(Pointing entries for documents and screenshots)
########

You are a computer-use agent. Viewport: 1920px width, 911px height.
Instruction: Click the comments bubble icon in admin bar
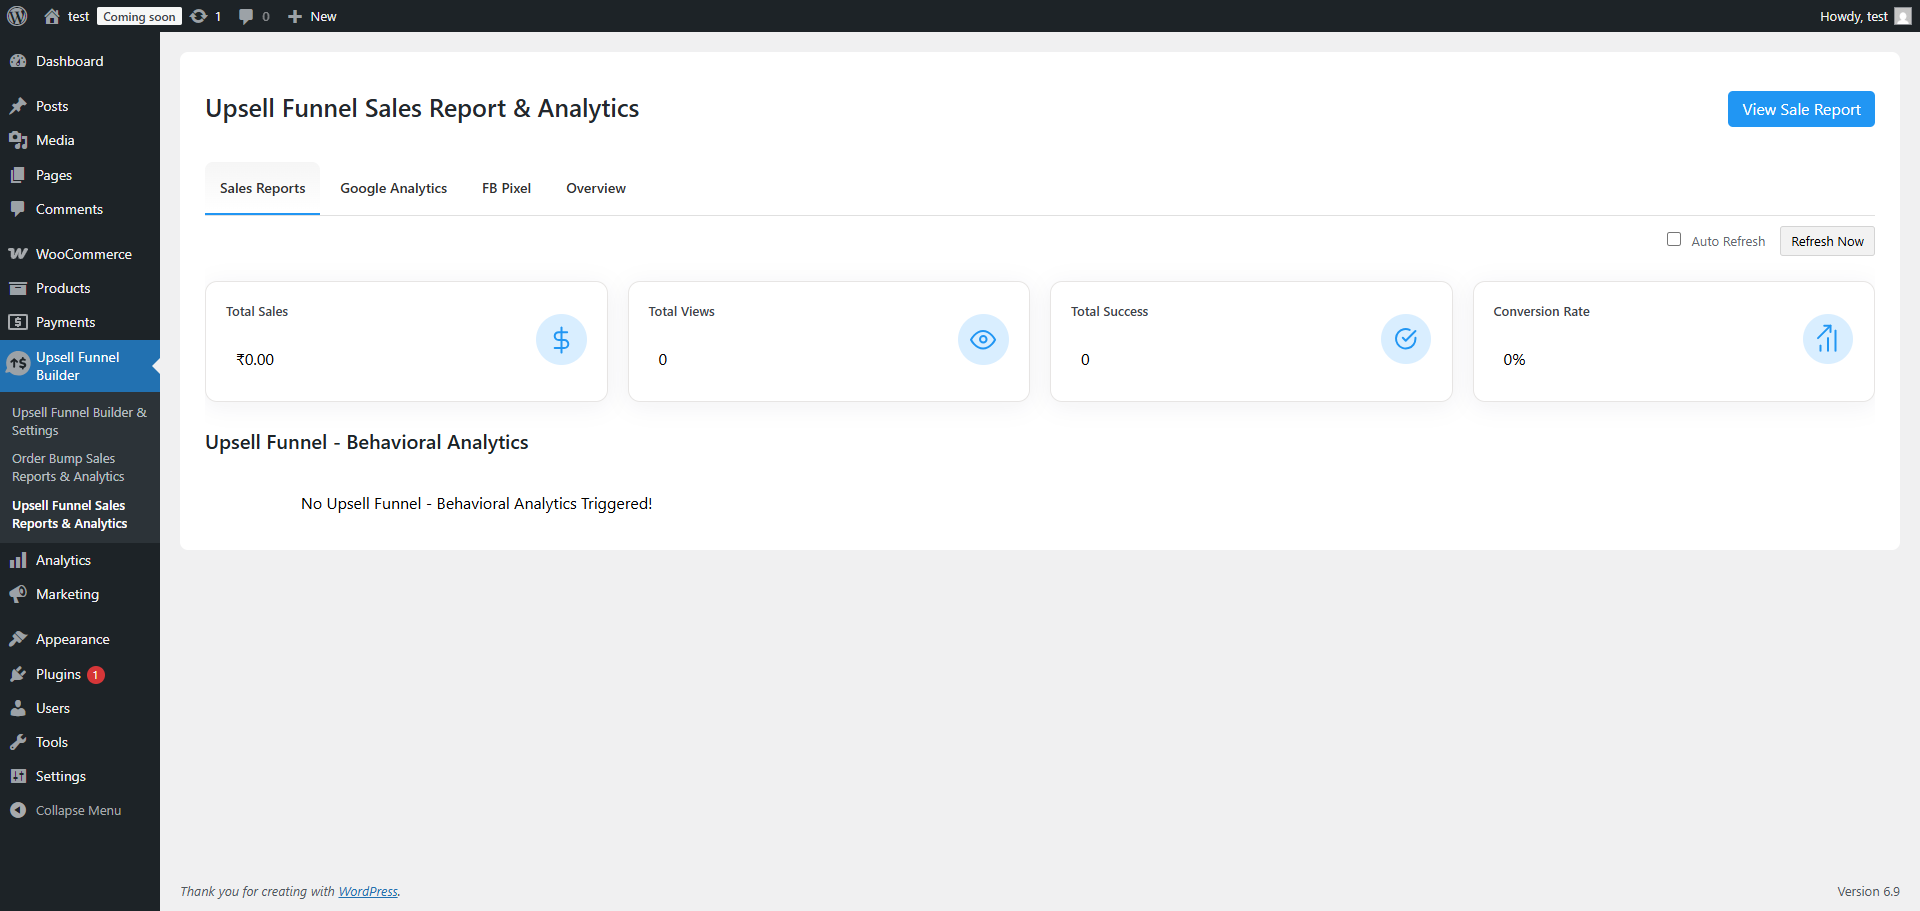[246, 15]
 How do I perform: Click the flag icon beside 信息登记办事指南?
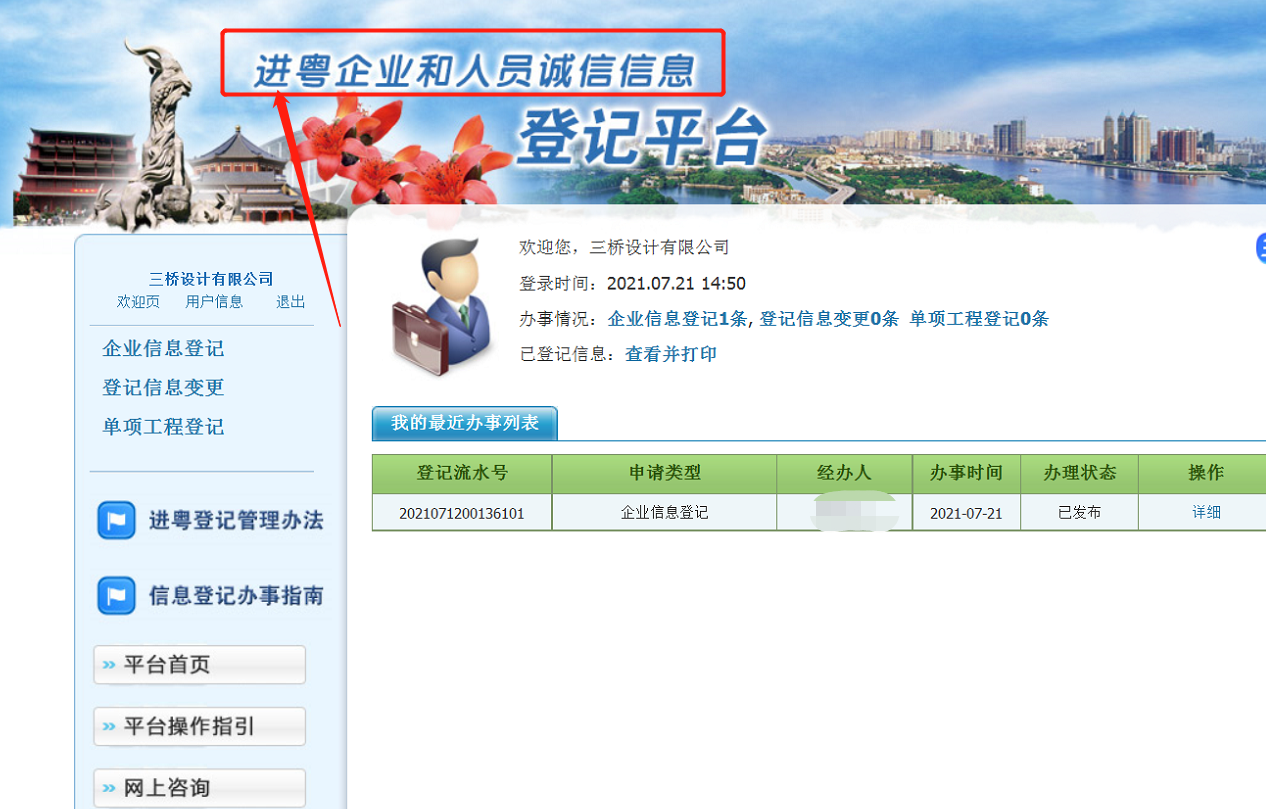pos(116,596)
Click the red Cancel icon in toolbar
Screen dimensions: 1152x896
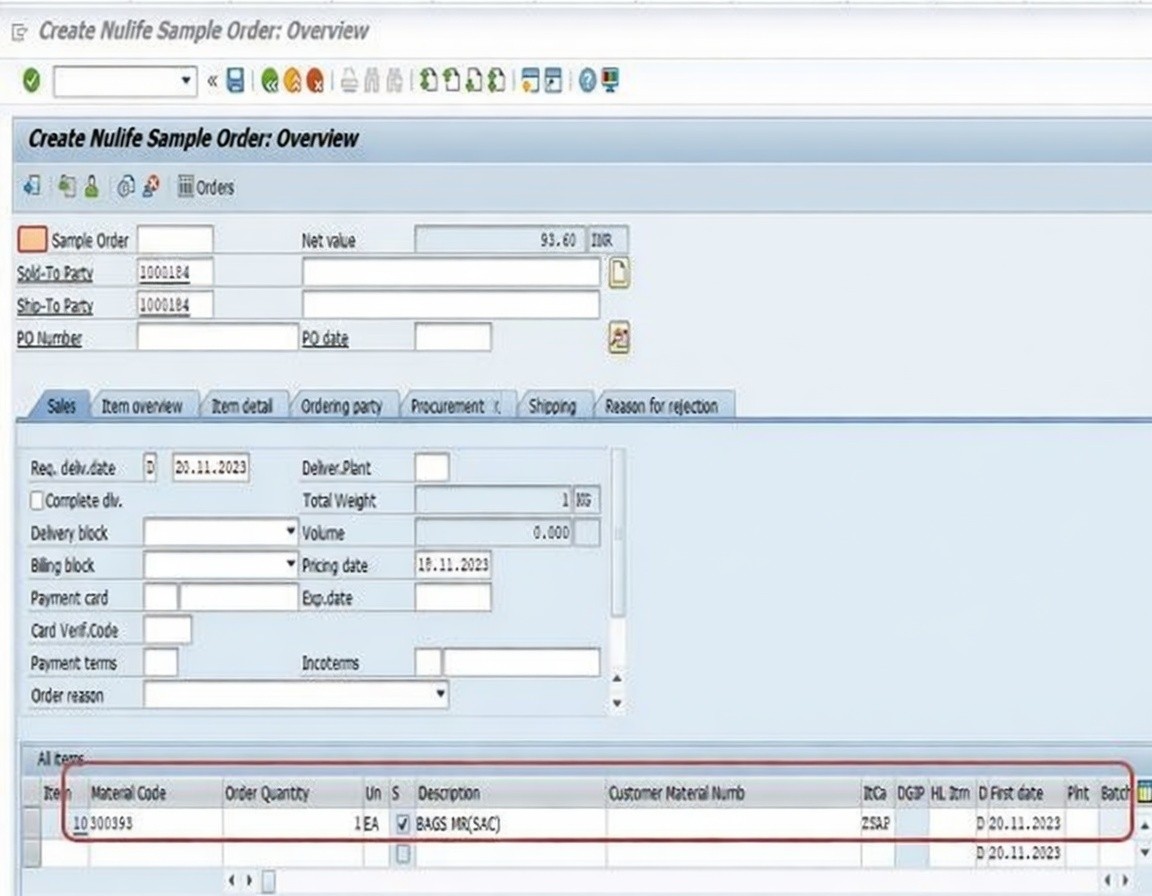coord(315,81)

########

What the exercise asks: Write out all of the records above again, requests included, scaling every answer coordinate by 2.15 and rounding each to the nearest whole number, with halves rounded up. Omit the pictures from your answer.

Solution below:
You are a computer-use agent. Viewport: 1920px width, 911px height.
Instruction: Click the comments bubble icon in admin bar
[529, 32]
 How do I perform: Click the flag icon beside 信息登记办事指南?
pos(249,1281)
Click the red Cancel icon in toolbar
Screen dimensions: 1152x896
coord(677,174)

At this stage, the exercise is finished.